Context. I know that $\vec{F}$ is not conservative, and so I should not expect $\vec{F}$ to have a potential function that is defined everywhere. But could $\vec{F}$ nevertheless have a potential function that is defined almost everywhere? Specifically, I know that taking line integrals around closed paths through $\vec{F}$ leads to a result of either 0 or $2\pi$, and this depends on whether the closed path encircles the origin or not. So it seems like $\vec{F}$ acts like a conservative vector field when you're away from the origin. I also find it strangely suspicious that $\vec{F}$ itself will be undefined when $r = 0$, i.e. at the origin. So I'm wondering if maybe there is an associated potential function that is defined everywhere except the origin, and has an essential singularity at the origin, so that integrating around the singularity leads to nonzero results?
Best Answer
I figured out the answer, plus a little bit more. I was forgetting that if $f(r, \phi)$ is defined in polar coordinates, then $\nabla f(r, \phi) = \frac{\partial f}{\partial r} \hat{r} + \frac{1}{r} \frac{\partial f}{\partial \phi} \hat{\phi}$. So if I let $f(r, \phi) = \phi$, then I obtain $\nabla f(r, \phi) = \frac{1}{r} \hat{\phi}$ as desired.
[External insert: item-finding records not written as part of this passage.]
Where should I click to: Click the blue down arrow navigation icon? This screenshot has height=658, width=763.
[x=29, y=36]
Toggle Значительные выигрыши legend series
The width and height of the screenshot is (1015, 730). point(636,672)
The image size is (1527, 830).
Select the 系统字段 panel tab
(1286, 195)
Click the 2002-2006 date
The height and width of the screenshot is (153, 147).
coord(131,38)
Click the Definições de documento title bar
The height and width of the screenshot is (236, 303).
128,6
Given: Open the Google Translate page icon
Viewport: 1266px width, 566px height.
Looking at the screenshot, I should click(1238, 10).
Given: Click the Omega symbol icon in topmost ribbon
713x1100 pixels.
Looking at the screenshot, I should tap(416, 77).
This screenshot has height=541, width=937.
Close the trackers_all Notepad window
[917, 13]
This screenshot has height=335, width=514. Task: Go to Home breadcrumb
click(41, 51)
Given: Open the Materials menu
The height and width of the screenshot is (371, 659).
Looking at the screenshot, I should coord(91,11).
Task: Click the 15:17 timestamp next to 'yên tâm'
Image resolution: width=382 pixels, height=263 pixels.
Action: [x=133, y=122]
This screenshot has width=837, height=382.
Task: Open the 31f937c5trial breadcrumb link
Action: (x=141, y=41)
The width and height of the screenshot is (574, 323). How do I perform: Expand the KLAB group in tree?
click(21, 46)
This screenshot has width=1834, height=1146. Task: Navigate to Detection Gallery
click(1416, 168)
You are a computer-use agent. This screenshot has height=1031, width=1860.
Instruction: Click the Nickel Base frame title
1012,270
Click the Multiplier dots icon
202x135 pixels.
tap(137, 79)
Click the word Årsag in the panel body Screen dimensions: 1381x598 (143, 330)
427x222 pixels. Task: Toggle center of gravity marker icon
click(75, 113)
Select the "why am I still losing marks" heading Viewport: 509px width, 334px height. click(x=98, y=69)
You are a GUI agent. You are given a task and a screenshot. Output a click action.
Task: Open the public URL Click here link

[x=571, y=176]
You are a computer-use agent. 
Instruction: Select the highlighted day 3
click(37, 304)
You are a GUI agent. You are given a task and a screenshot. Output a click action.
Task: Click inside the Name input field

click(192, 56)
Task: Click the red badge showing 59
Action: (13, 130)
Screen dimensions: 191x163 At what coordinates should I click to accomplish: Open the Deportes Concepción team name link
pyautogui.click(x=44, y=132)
So I wanted to know what this "potential" function might mean. First of all, $f$ is clearly not defined at the origin since $\phi$ is undefined at the origin. Worse still, since multiple values of $\phi$ correspond to each point in space, the "function" is multi-valued, I believe, and therefore is not a function at all. Second, if one imposes certain restrictions on the range of the function so that it is single valued, one could imagine taking a circular path integral around the origin, and attempting to apply something like the fundamental theorem of line integrals. Well, as the $\phi$ coordinate increases due to the circular path, the value of $f(r, \phi) = \phi$ would increase. And if one took a circular path starting at $\phi = 0$ and ending at $\phi = 2\pi$, i.e. a complete revolution, one would obtain $2\pi - 0 = 2\pi$, which is the same result one obtains when taking an actual line integral around the origin.
Furthermore, I wanted to "see" what this all would look like, so I graphed this:
Clearly, the path has the property of starting at a height 0 and ending at a height 2$\pi$, but then there is a huge discontinuity. I'm not sure I can describe why all of this is explicitly problematic, but it seems like it is clearly problematic!